One reply to this challenge points to the evidence on the rich leaving their home country to move to a lower tax jurisdiction: in fact, very few of them do. But here is a more ambitious reply from Warren Buffett: “Imagine there are two identical twins in the womb … And the genie says to them: ‘One of you is going to be born in the United States, and one of you is going to be born in Bangladesh. And if you wind up in Bangladesh, you will pay no taxes. What percentage of your income would you bid to be born in the United States?’ … The people who say: ‘I did it all myself’ … believe me, they’d bid more to be in the United States than in Bangladesh.”

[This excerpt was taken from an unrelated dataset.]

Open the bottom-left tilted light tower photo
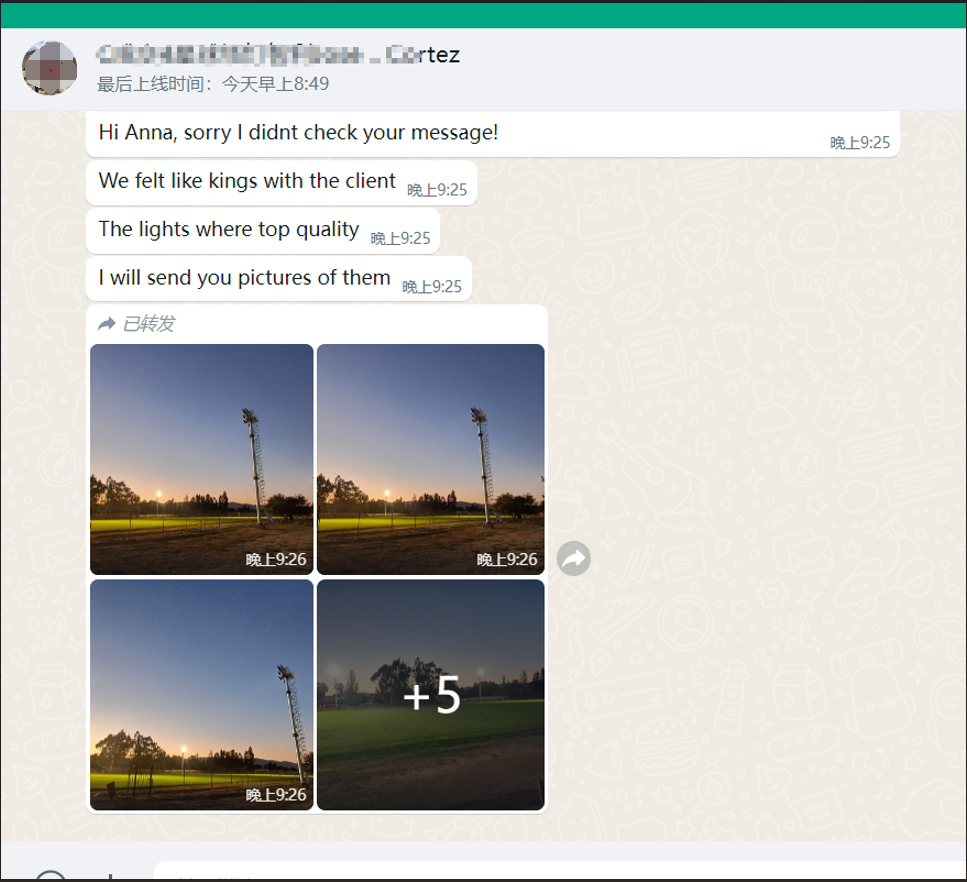This screenshot has height=882, width=967. pyautogui.click(x=201, y=690)
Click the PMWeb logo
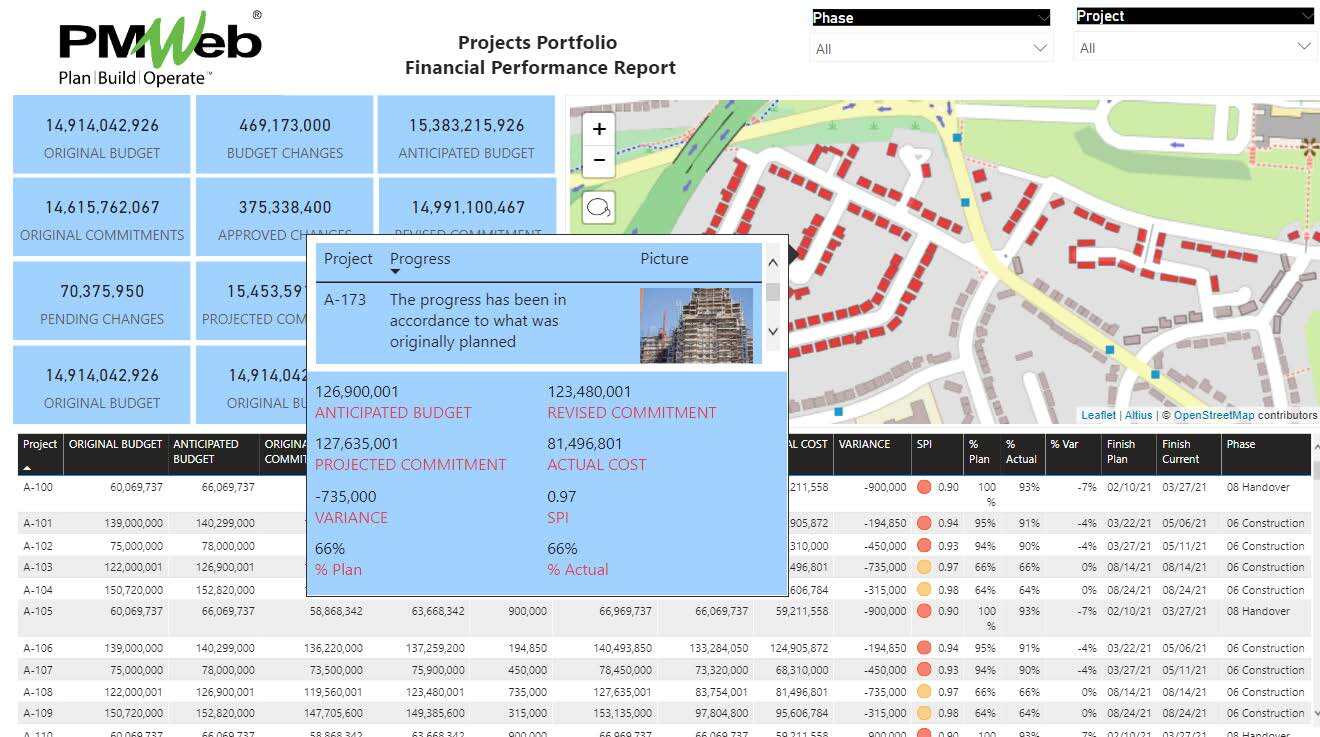Viewport: 1320px width, 737px height. (x=160, y=48)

Much of the inequality we see today in richer countries is more down to decisions made by governments than to irreversible market forces. These decisions can be changed. However, we have to want to control inequality: we must make inequality reduction a central aim of government policy and wider society. The most entrenched, self-deluding and self-perpetuating justifications for inequality are about morality, not economy. The great economist John Kenneth Galbraith nicely summarised the problem: “One of man’s oldest exercises in moral philosophy … is the search for a superior moral justification for selfishness. It is an exercise which always involves a certain number of internal contradictions and even a few absurdities. The conspicuously wealthy turn up urging the character-building value of privation for the poor.”